Summarizing the findings of the desk based research, the results of the questionnaire and the interviews there is a clearer picture now on how most donor agencies currently invest in Africa’s transport sector. Taking all current Africa-related transport sector funding together anything else than infrastructure funding has no substantial portion or role in most donor portfolios.
JICA, the Chinese Development Assistance and the African Development Bank seem to have not yet started to address sustainable transport in a broader, more integrative perspective, reflecting neither the concept of accessibility, the Avoid-Shift-Improve Approach nor fostering the adoption of successful solutions in other regions, including solutions which are geared to reduce GHG from transport. It also seems that the lack of data (e.g. for road safety, cycling share or emissions) is not part of the portfolio of many donors and their partner countries.
The “Strategy 2020” of the Asian Development Bank however could become a model for other donor agencies. The “Sustainability Toolkit for Transport Projects” and the “Flagship Report” of the World Bank are also progressive attempts to assure more sustainability in transport projects. As domestic funding still will remain the driver of transport investments in Africa, it would be interesting to identify ways how these new instruments can be made applicable for domestic funding.

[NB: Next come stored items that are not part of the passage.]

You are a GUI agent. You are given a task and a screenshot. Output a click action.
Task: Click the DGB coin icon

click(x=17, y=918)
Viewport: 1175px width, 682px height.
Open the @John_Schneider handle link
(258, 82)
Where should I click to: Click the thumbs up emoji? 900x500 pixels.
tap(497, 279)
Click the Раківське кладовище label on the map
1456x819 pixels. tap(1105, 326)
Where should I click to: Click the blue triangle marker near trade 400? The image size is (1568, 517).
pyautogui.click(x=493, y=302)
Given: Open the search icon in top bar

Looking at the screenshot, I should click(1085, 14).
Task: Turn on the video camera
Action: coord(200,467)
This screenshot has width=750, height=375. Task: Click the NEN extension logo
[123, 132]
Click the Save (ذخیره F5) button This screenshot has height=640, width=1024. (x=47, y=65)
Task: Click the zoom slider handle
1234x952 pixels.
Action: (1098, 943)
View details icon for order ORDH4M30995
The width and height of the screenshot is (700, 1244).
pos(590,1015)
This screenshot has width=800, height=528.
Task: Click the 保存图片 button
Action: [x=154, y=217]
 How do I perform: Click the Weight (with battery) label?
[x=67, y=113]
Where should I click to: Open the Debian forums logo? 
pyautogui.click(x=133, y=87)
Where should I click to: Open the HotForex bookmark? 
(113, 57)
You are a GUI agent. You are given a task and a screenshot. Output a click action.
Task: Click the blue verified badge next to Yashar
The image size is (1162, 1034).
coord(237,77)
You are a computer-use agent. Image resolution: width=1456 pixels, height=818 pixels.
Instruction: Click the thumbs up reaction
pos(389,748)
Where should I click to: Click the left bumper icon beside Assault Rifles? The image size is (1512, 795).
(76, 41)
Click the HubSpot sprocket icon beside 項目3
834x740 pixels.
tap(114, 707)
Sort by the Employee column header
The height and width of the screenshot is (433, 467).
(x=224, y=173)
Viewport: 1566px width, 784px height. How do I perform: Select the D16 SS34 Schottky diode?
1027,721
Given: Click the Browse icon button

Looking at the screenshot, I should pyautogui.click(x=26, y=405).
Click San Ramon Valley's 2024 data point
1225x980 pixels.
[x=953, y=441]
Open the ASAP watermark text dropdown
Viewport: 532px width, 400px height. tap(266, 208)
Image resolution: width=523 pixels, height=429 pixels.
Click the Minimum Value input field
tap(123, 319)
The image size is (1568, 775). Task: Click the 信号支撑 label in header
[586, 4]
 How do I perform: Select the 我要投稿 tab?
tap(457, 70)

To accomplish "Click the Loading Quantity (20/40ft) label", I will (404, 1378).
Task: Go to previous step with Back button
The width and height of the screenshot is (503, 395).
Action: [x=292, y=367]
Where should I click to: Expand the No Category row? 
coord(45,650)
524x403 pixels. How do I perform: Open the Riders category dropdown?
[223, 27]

The diverse approaches and policy directions of the different banks could be set more in line toward sustainability by fostering a transparent inter-agency-debate on the issue of sustainable transport in Africa.
In addition all Multilateral Development Banks that signed the 175 Billion US-$ Commitment at Rio+20 should be open to work (with each other and the UN) on how to assess and measure the spending of this money.
But for this all agencies – especially those that have not started so far – must increase inhouse capacities and develop knowledge on how to solve the challenges in future transport in the African region, including motorization, accessibility questions, energy and emissions, road safety and urban, rural and regional development.
Hence donor agencies should assist their partner countries to define (new) sustainable transport sector policies which includes more than investments in (road) infrastructure.
For the overwhelming portion of funding in ODA partner countries express their needs for transport related investments to the donor community. If they will approach donor agencies like JICA, CDB or AFDB it probably will be much easier to receive financial assistance for road building than from those agencies which currently develop new funding policies and mechanisms.